Anti-CD20 therapy delays type 1 diabetes mellitus (T1DM) progression in both nonobese diabetic (NOD) mice and new-onset patients. The mechanism is not completely defined. This study aimed to investigate the effects of anti-CD20 therapy on T helper 17 (Th17) cells and regulatory T cells (Tregs) in NOD mice. The role of B cell depletion in T1DM development was also examined.

NOD mice were randomly divided into two groups. The mice in the experimental group were treated with an anti-CD20 antibody, while the control mice were treated with an isotype-matched control antibody.
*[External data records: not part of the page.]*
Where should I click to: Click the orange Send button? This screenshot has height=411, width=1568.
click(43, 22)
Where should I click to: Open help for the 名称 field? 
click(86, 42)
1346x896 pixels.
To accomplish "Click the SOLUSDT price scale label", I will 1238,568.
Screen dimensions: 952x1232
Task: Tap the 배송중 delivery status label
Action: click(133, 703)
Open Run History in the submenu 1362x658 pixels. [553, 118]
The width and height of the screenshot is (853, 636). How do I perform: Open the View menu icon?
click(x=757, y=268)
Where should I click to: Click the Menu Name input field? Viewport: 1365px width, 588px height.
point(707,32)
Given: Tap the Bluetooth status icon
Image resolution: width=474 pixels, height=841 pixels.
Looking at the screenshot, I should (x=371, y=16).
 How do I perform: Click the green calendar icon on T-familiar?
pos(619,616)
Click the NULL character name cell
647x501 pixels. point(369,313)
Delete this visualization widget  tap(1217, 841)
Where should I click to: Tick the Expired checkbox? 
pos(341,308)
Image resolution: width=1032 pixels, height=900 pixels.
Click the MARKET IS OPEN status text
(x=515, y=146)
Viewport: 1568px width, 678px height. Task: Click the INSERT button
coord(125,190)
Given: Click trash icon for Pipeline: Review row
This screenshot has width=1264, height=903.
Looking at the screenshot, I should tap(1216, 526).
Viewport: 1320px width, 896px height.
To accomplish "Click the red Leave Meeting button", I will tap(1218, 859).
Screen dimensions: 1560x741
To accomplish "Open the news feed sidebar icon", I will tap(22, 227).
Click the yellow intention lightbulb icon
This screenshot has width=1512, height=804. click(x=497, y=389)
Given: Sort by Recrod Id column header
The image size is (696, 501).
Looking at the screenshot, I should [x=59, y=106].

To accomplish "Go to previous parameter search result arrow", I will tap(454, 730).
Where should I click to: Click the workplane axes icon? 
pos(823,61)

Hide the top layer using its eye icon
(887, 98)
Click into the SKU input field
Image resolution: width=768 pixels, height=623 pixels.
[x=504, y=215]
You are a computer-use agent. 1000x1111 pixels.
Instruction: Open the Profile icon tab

After treatment, islet morphology and inflammation, Th17 and Treg cell frequencies in the pancreas and spleen, serum cytokine and anti-glutamic acid decarboxylase (GAD) antibody levels, interleukin (IL)-17A levels in the pancreas and spleen, insulin expression in islet cells and islet β cell function were measured.

Decreased blood glucose and increased insulin secretion were found in the exprimental group compared with the CON group. A lower islet inflammation score was also found in the experimental group. Decreased Th17 cell and IL-17A levels and augmented Treg cell levels were found in the spleen and pancreas after anti-CD20 treatment. The serum levels of B cell activating factor (BAFF), IL-17A, IL-17F, IL-23 and anti-GAD autoantibodies were decreased in the experimental group, while higher serum levels of IL-10 and transforming growth factor (TGF)-β were found.

Anti-CD20 therapy might have some beneficial effects that improve β cell function by relieving islet inflammation through regulation of Th17/Treg cells and the proinflammatory/anti-inflammatory balance.